**TASK STATEMENT**
Everything from the line holding "Open the Equirectangular projection dropdown" through the final line of the records is to be transcribed exactly, except pictures, and nothing beyond that.

---------------

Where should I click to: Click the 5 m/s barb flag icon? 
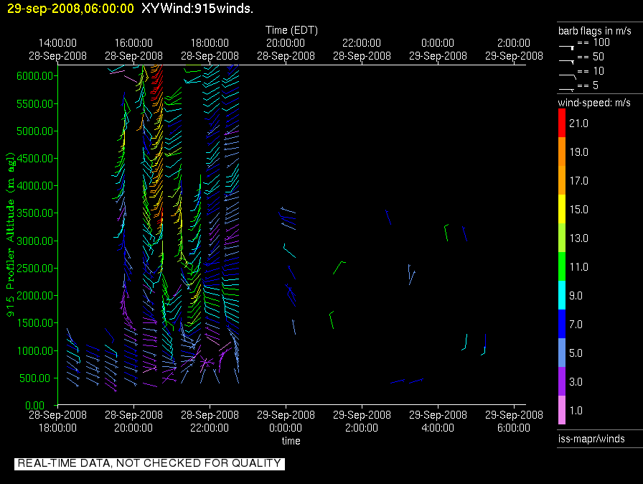[x=567, y=90]
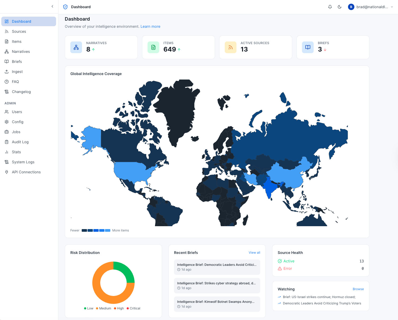Click the notification bell icon
Viewport: 398px width, 320px height.
click(x=330, y=7)
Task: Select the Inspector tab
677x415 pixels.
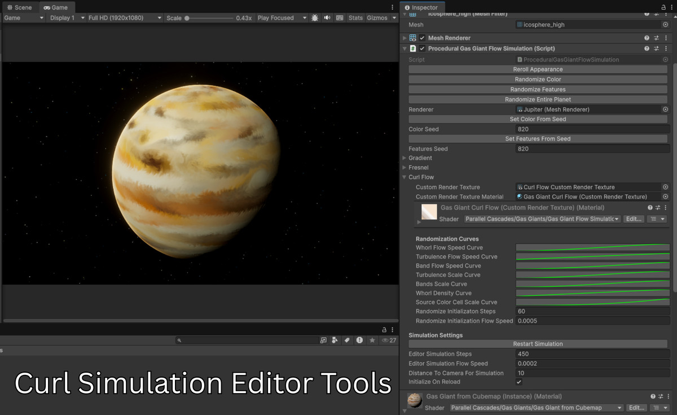Action: 422,7
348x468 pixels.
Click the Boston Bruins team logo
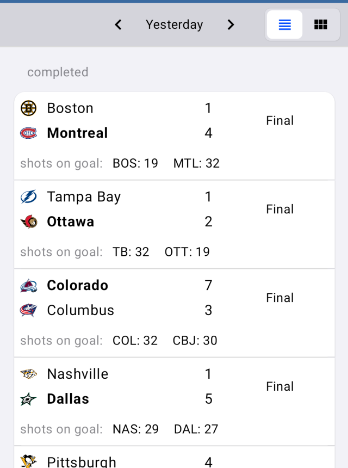[28, 108]
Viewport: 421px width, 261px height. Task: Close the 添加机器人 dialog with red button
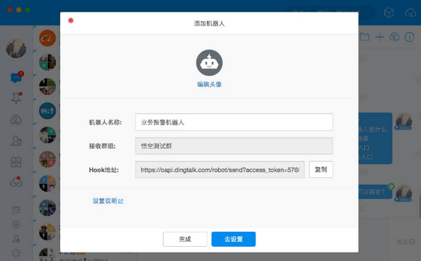click(71, 21)
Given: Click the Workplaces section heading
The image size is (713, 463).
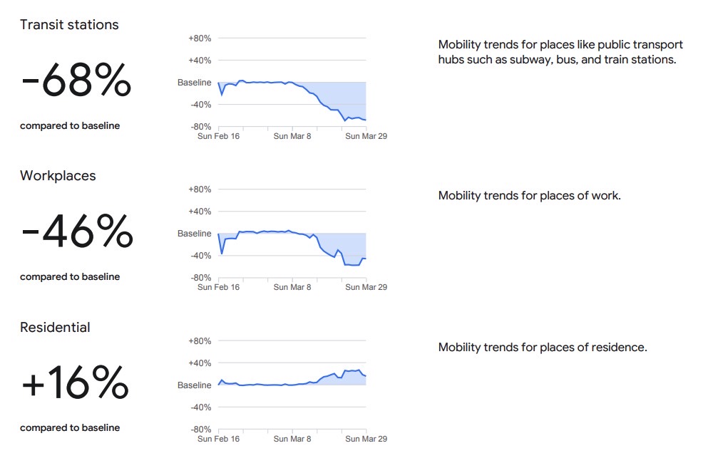Looking at the screenshot, I should click(x=58, y=176).
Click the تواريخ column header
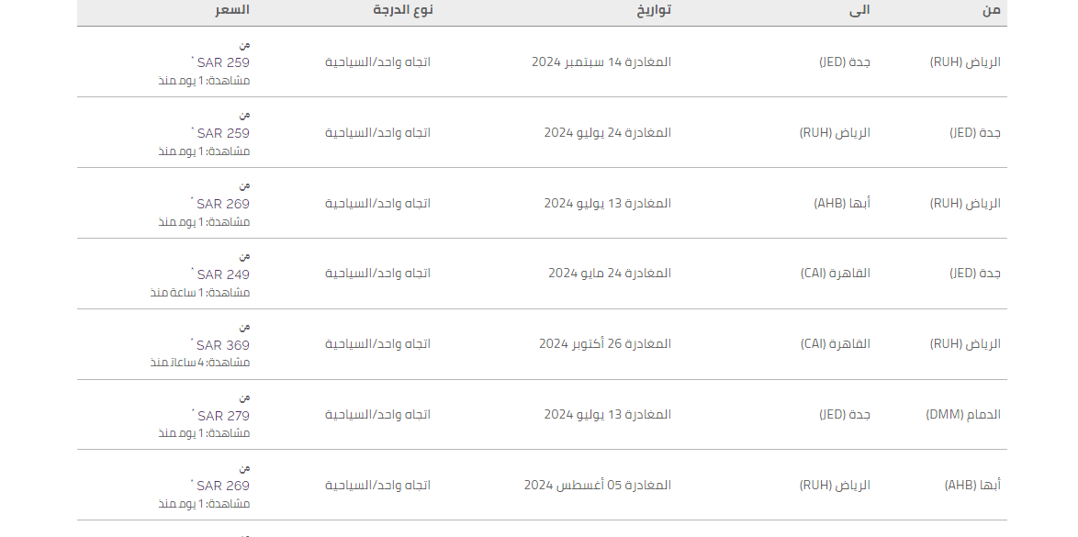Image resolution: width=1078 pixels, height=537 pixels. point(654,9)
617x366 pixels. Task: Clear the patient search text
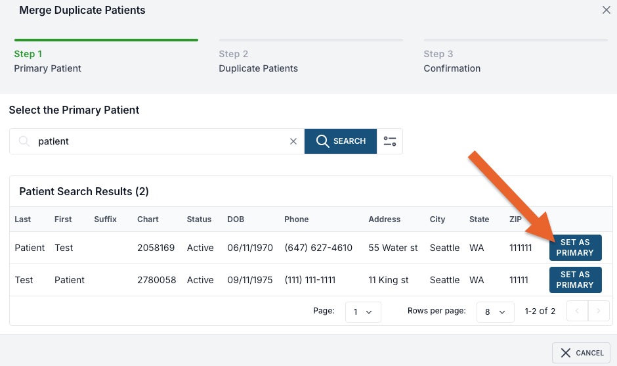(x=293, y=141)
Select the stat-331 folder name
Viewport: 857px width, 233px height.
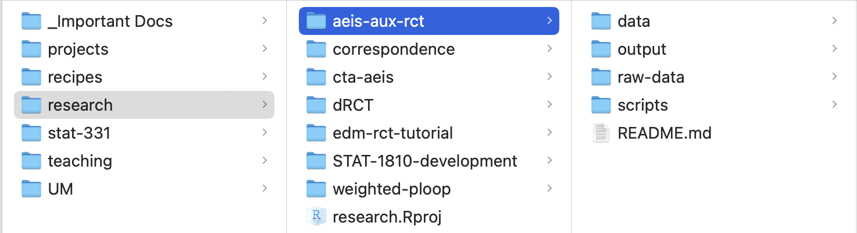78,133
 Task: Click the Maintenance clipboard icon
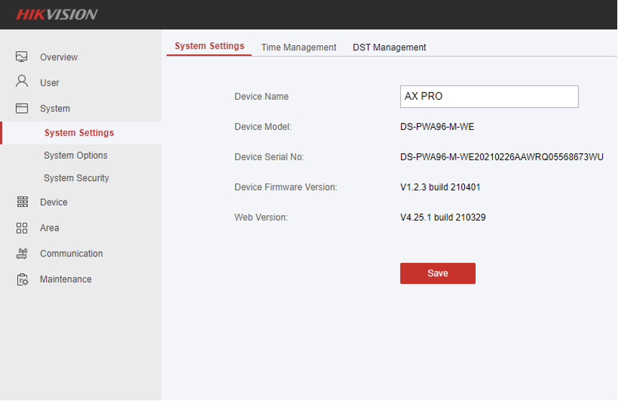22,280
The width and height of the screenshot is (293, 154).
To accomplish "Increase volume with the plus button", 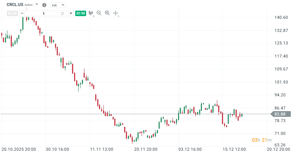I will [71, 13].
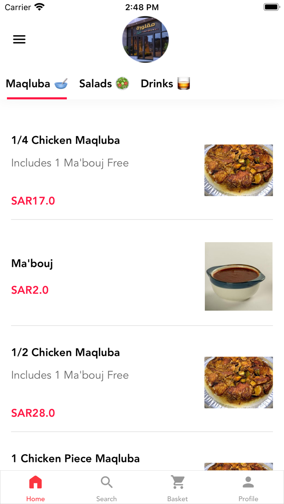Screen dimensions: 284x504
Task: Open the Drinks menu tab
Action: [166, 83]
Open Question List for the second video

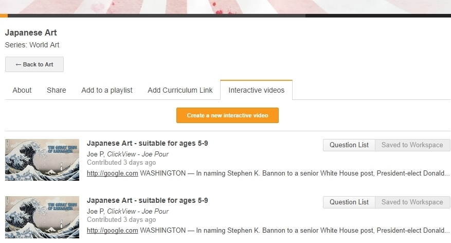coord(349,202)
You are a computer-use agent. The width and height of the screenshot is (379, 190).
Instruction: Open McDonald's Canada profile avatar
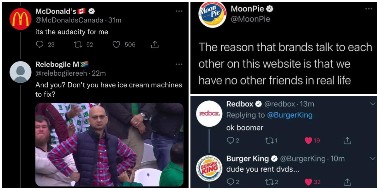coord(21,19)
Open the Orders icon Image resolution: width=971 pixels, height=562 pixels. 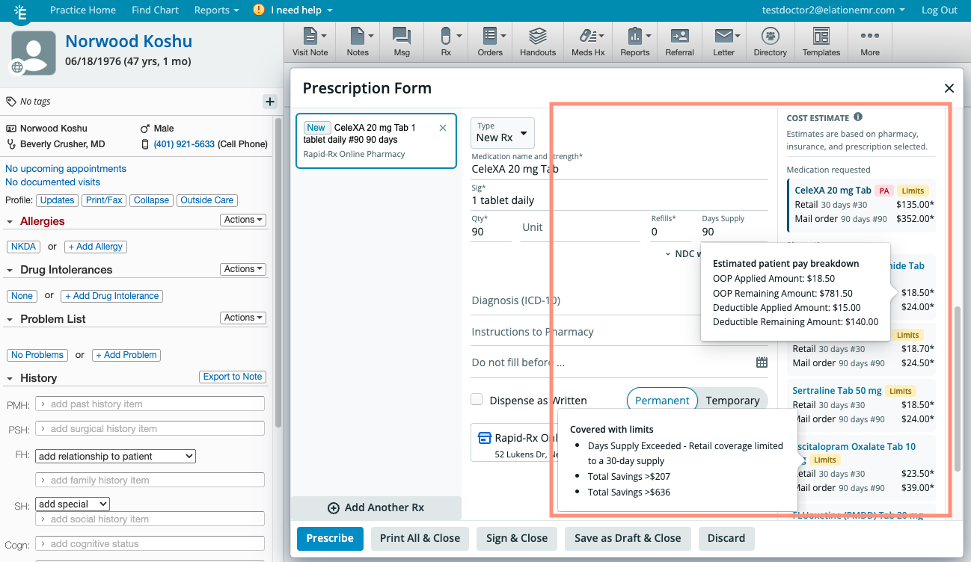[x=490, y=41]
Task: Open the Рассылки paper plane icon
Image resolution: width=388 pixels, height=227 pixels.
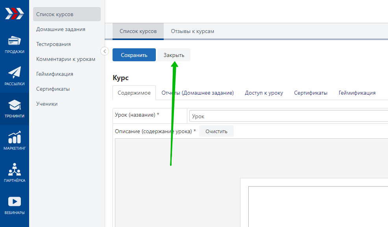Action: pyautogui.click(x=15, y=73)
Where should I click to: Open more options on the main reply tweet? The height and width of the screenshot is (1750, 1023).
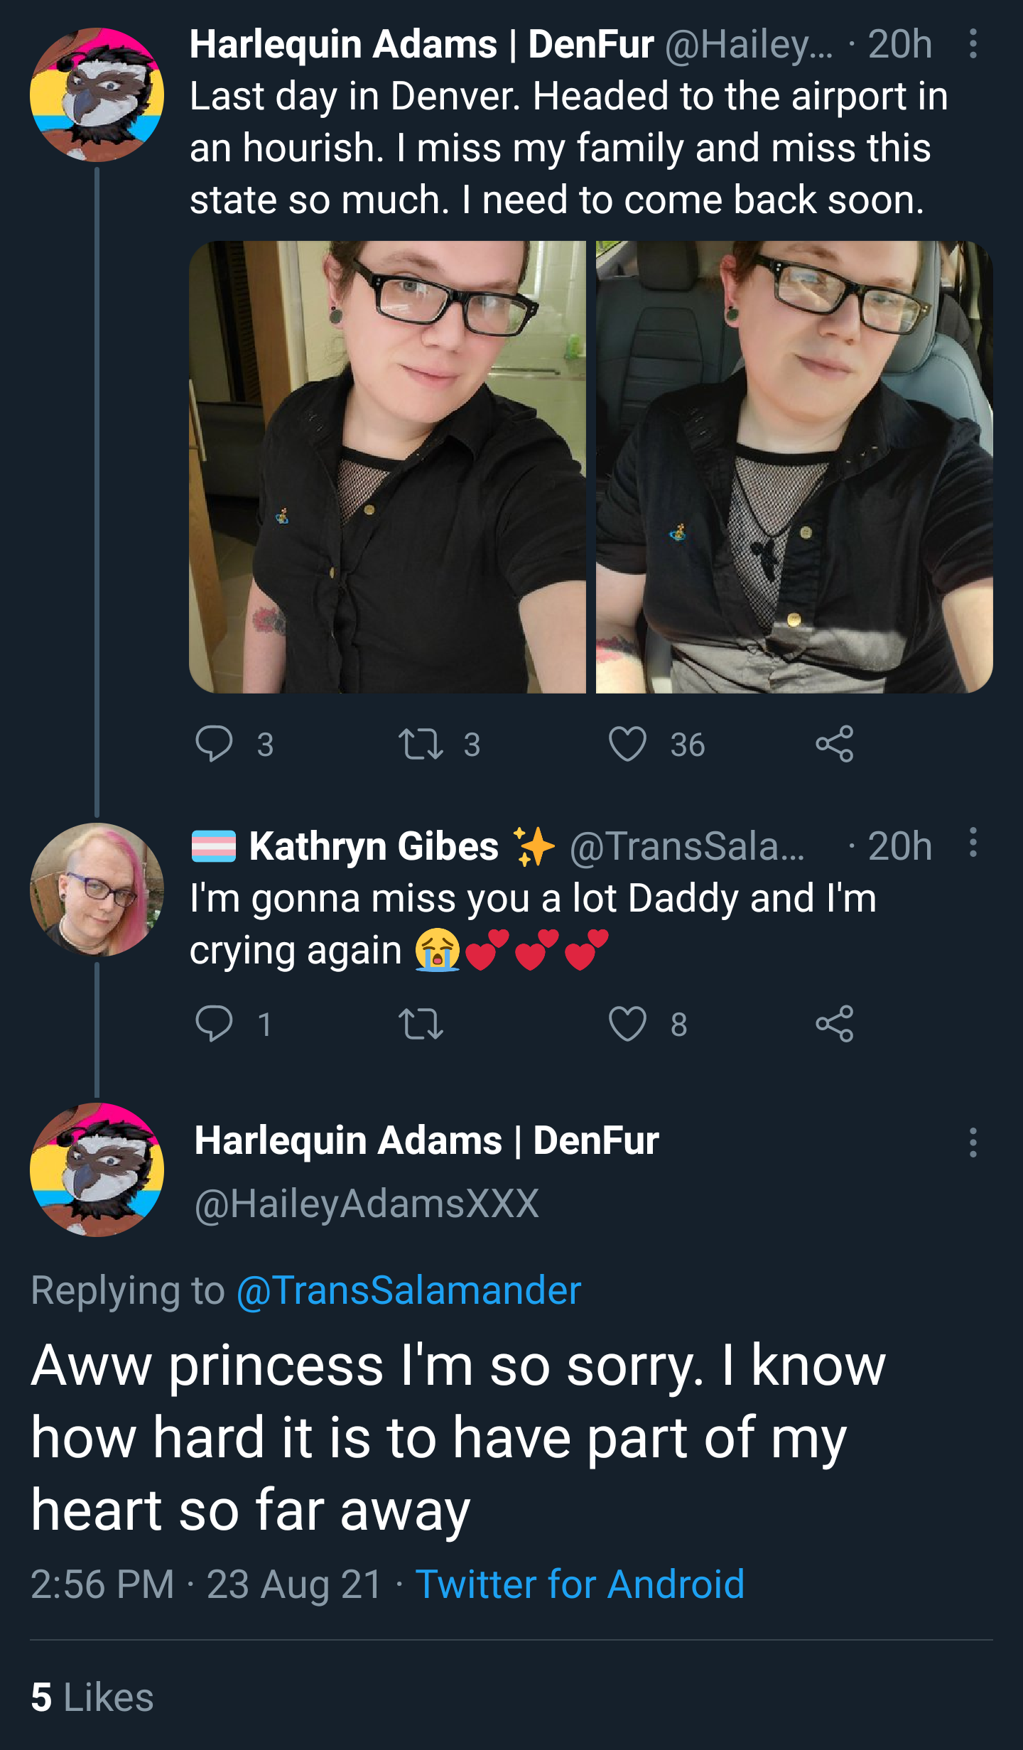pyautogui.click(x=973, y=1142)
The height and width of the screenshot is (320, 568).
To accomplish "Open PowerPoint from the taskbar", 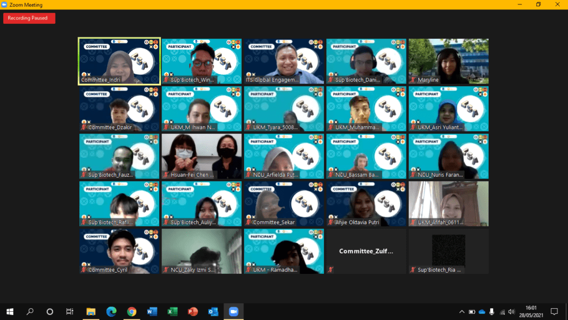I will [192, 311].
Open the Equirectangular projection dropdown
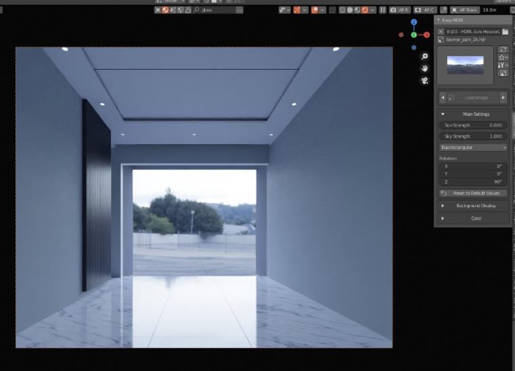This screenshot has width=515, height=371. click(473, 147)
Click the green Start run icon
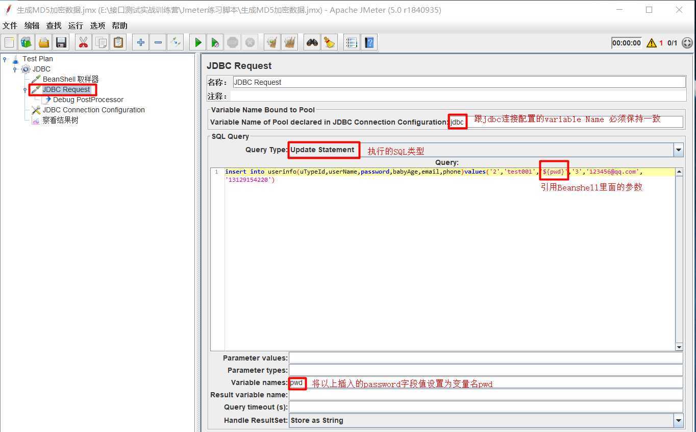 click(198, 43)
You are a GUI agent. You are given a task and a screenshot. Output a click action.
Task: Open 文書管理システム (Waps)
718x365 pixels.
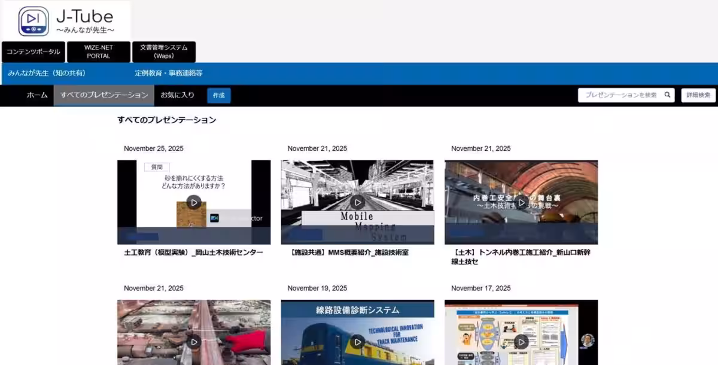pyautogui.click(x=163, y=52)
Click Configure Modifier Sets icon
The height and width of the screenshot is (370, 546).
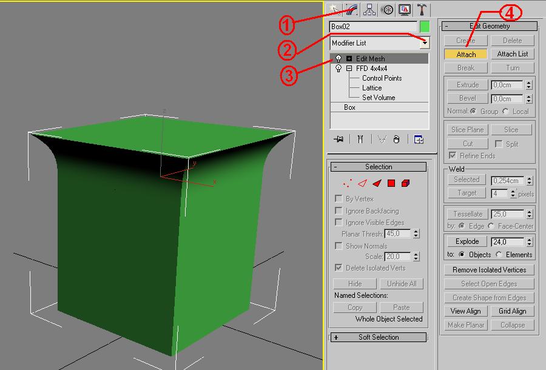click(x=419, y=140)
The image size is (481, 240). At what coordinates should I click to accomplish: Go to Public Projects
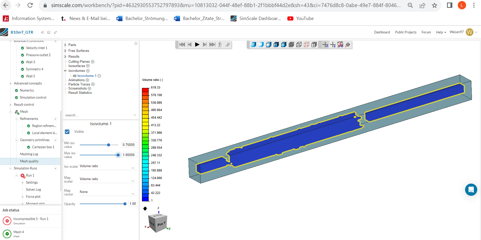tap(406, 32)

---------------

**RESPONSE FOR THIS EXERCISE**
Open the Equirectangular projection dropdown
This screenshot has width=515, height=371. click(473, 147)
Click the green Start run icon
 click(198, 43)
You are a GUI agent. You are given a task and a screenshot. Output a click action.
Task: Open 文書管理システム (Waps)
718x365 pixels.
pyautogui.click(x=163, y=52)
Click Configure Modifier Sets icon
The height and width of the screenshot is (370, 546).
click(x=419, y=140)
The image size is (481, 240). At what coordinates should I click to accomplish: Go to Public Projects
tap(406, 32)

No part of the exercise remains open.